■ **WHAT IS REQUIRED**: Print, word for word, the line containing "Viewport: 1567px width, 698px height." and all lines beneath it to the end of the entries below. Pictures do not belong in the copy.

■ **EXCERPTED DATA**:

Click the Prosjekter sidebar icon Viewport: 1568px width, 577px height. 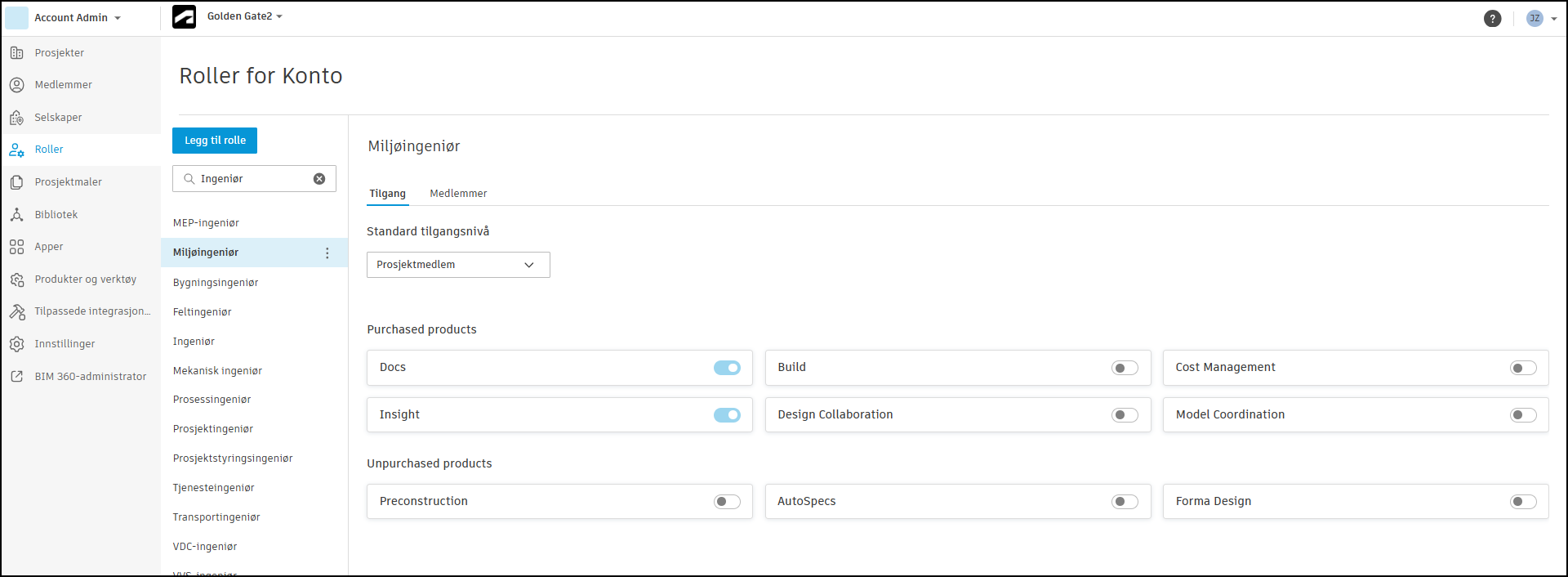(17, 53)
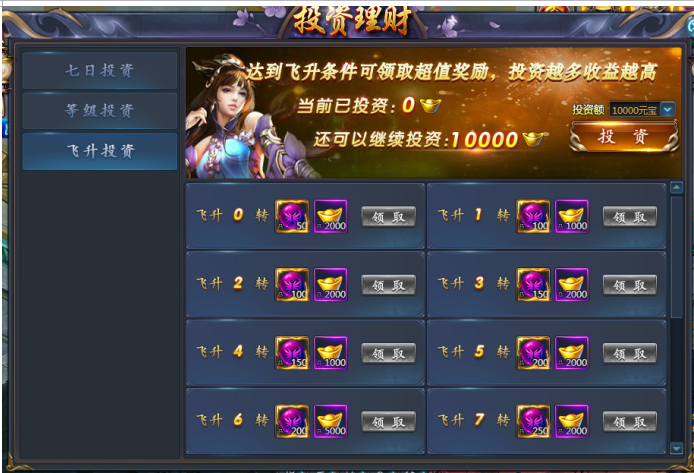Click purple orb 100 icon in 飞升 1 转 row
Screen dimensions: 694x473
tap(533, 216)
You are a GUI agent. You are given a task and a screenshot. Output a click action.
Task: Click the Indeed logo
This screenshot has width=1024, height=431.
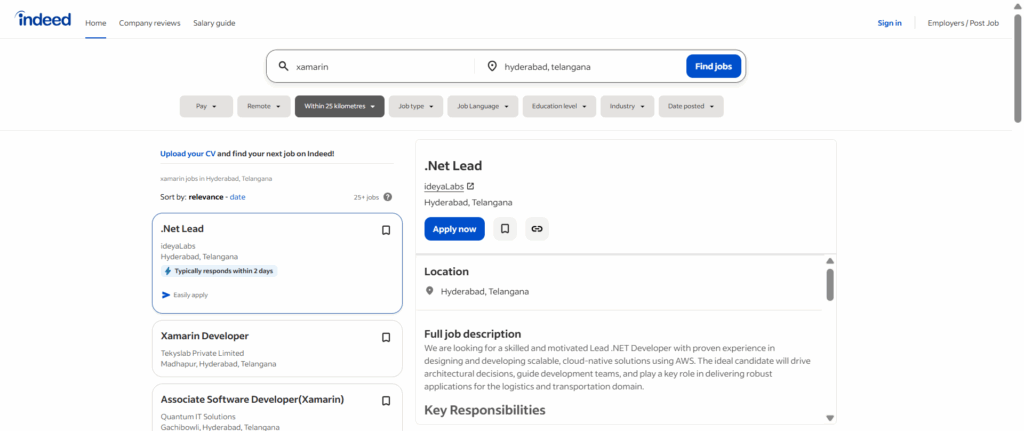coord(43,20)
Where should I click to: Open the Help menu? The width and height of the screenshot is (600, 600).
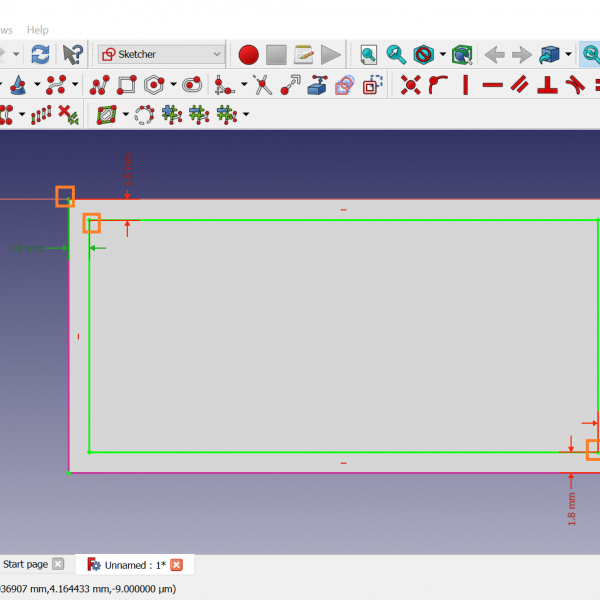tap(37, 30)
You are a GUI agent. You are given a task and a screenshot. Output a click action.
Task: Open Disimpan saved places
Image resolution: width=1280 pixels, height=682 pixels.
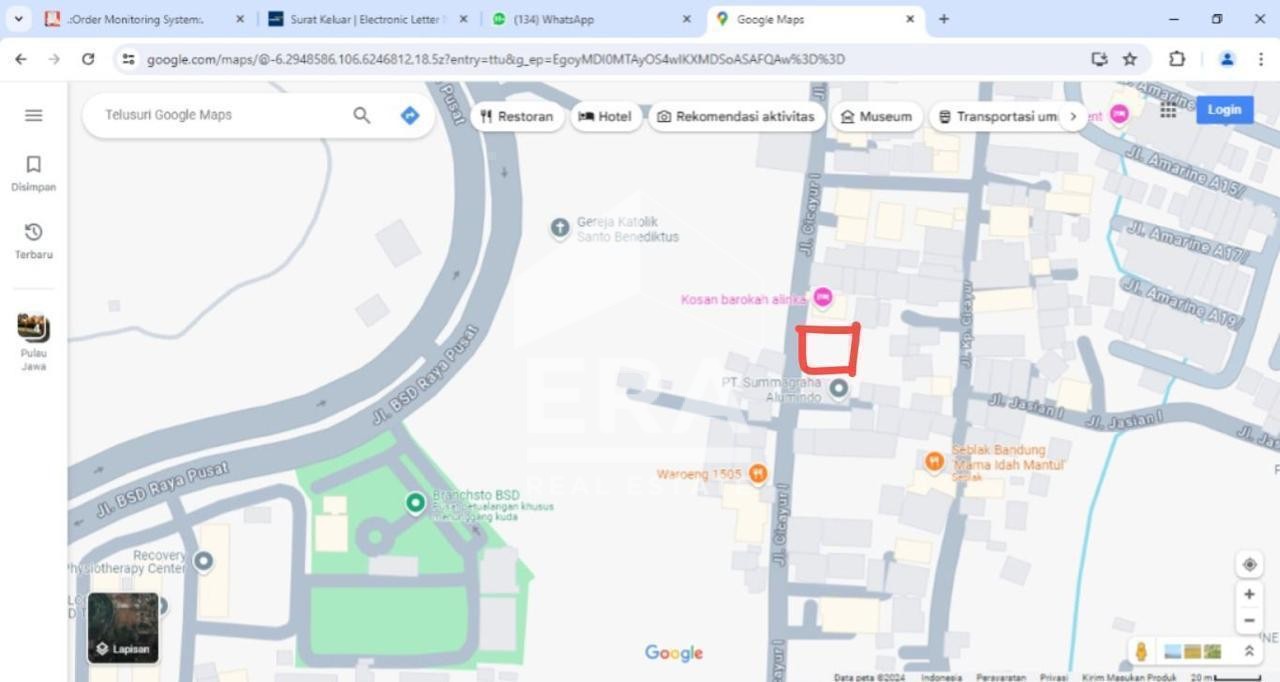pyautogui.click(x=33, y=173)
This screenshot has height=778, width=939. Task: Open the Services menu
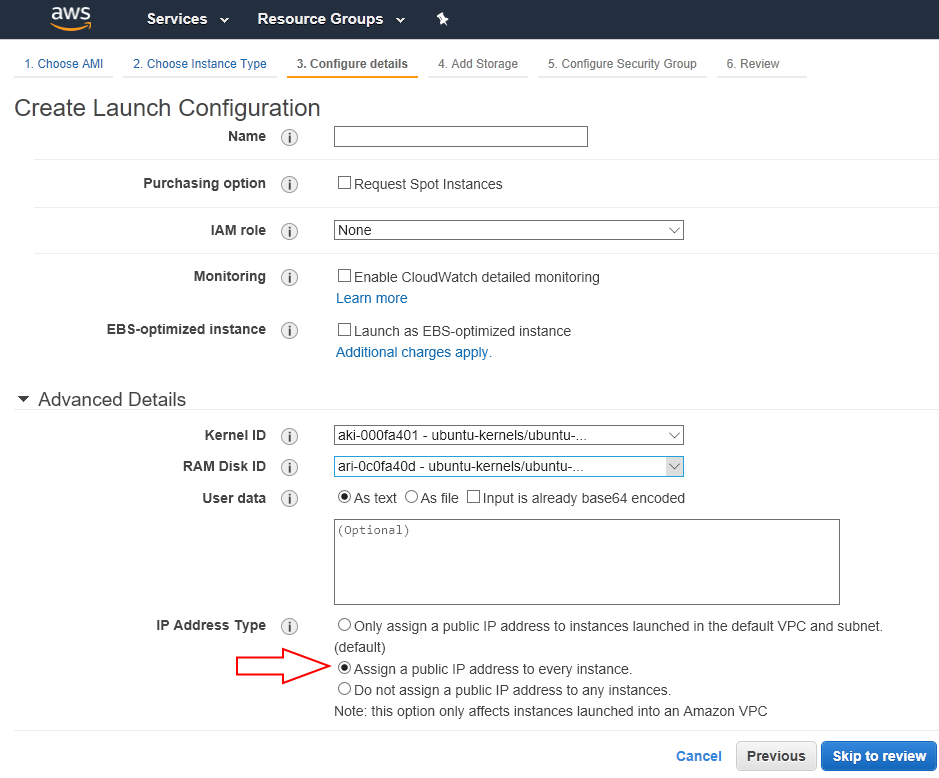click(187, 19)
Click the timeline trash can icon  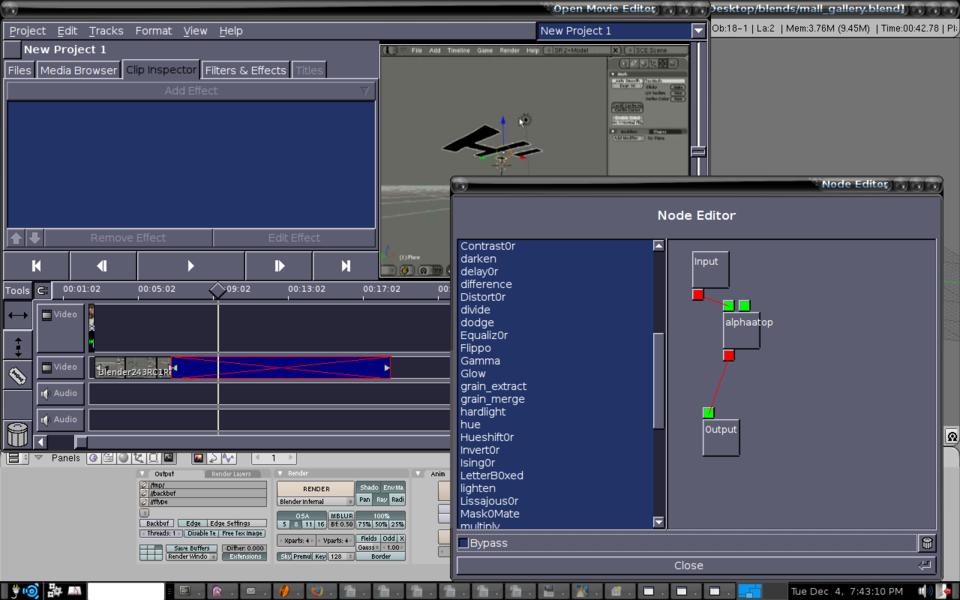coord(17,434)
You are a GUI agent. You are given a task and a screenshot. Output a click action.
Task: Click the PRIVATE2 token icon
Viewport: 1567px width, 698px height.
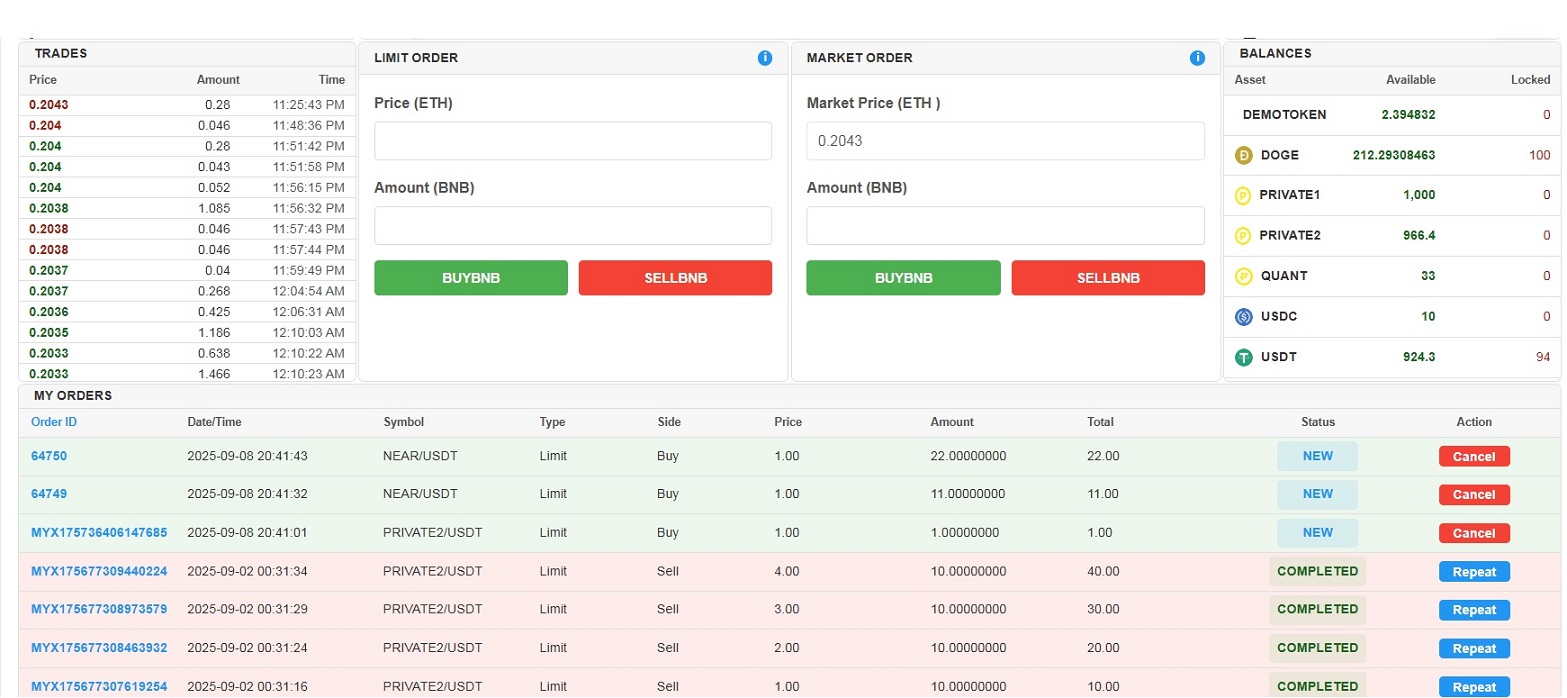tap(1243, 236)
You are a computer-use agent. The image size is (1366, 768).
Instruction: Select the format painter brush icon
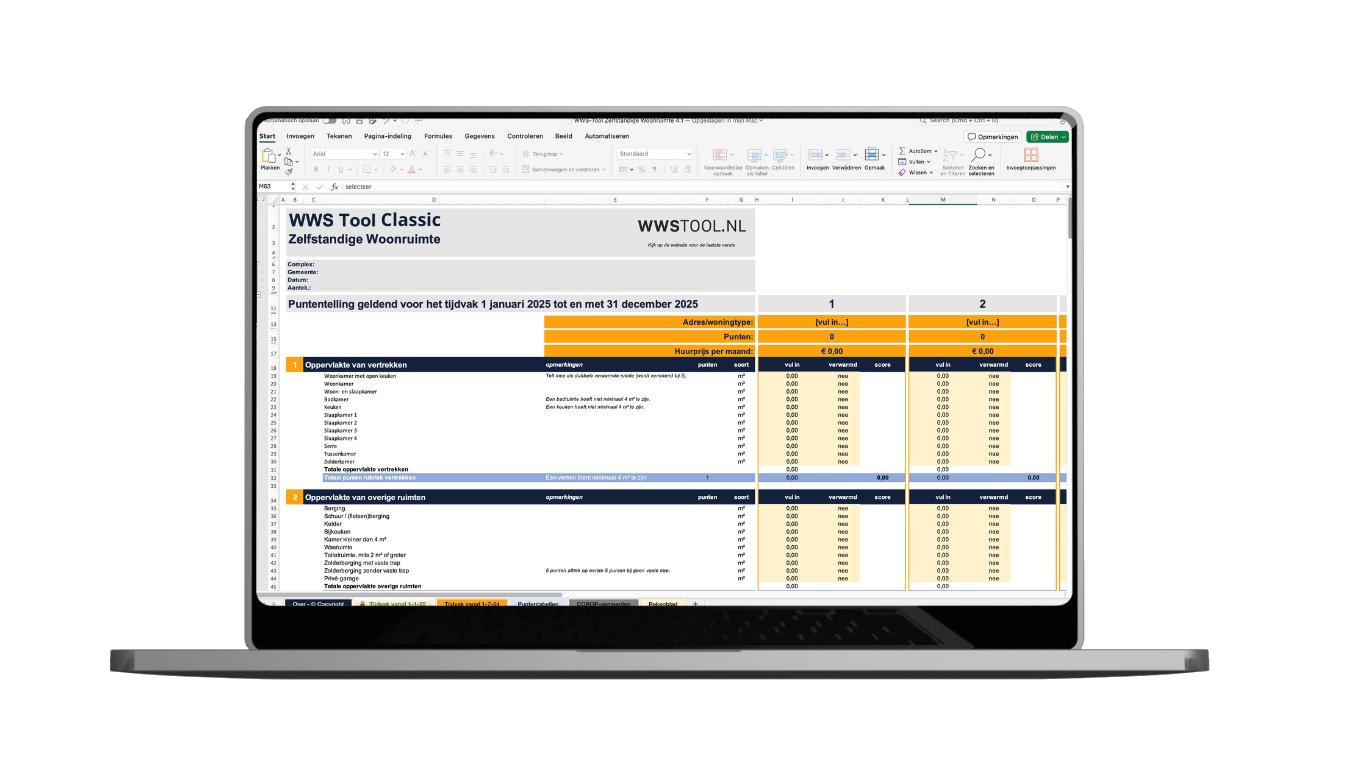288,172
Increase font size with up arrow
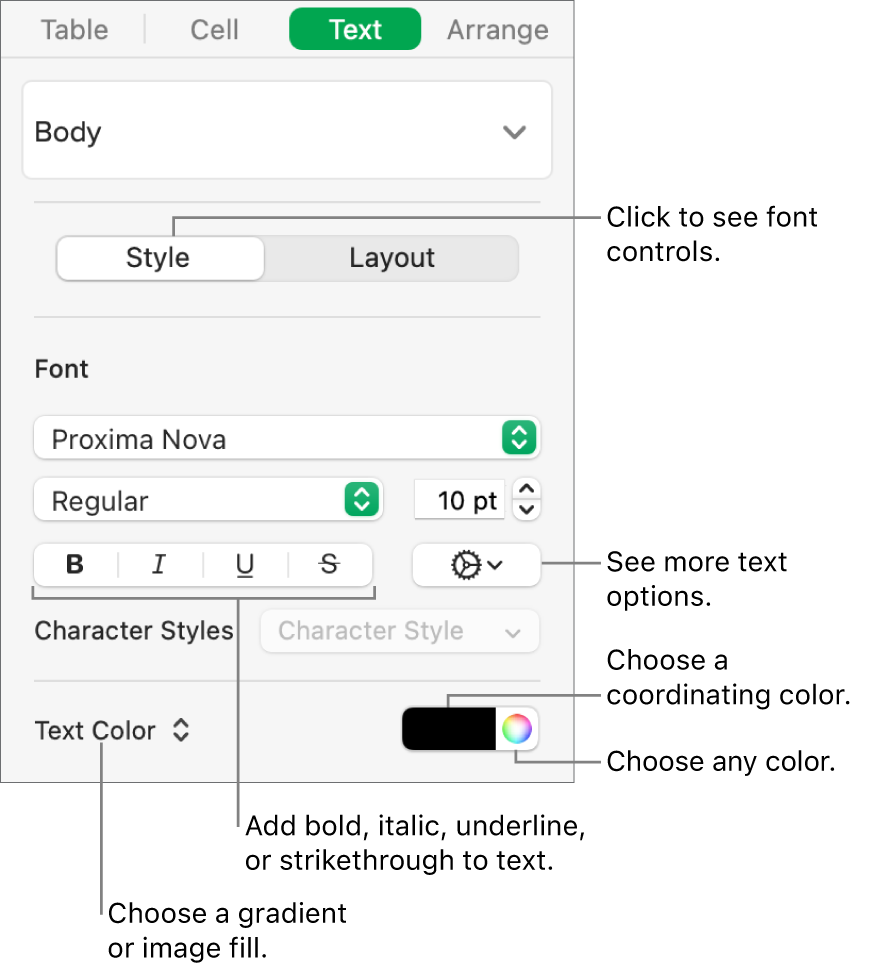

■ **EXPECTED ANSWER**:
Viewport: 1567px width, 698px height.
tap(1243, 236)
You are a computer-use agent. The image size is (1366, 768).
Instruction: Select the format painter brush icon
288,172
Increase font size with up arrow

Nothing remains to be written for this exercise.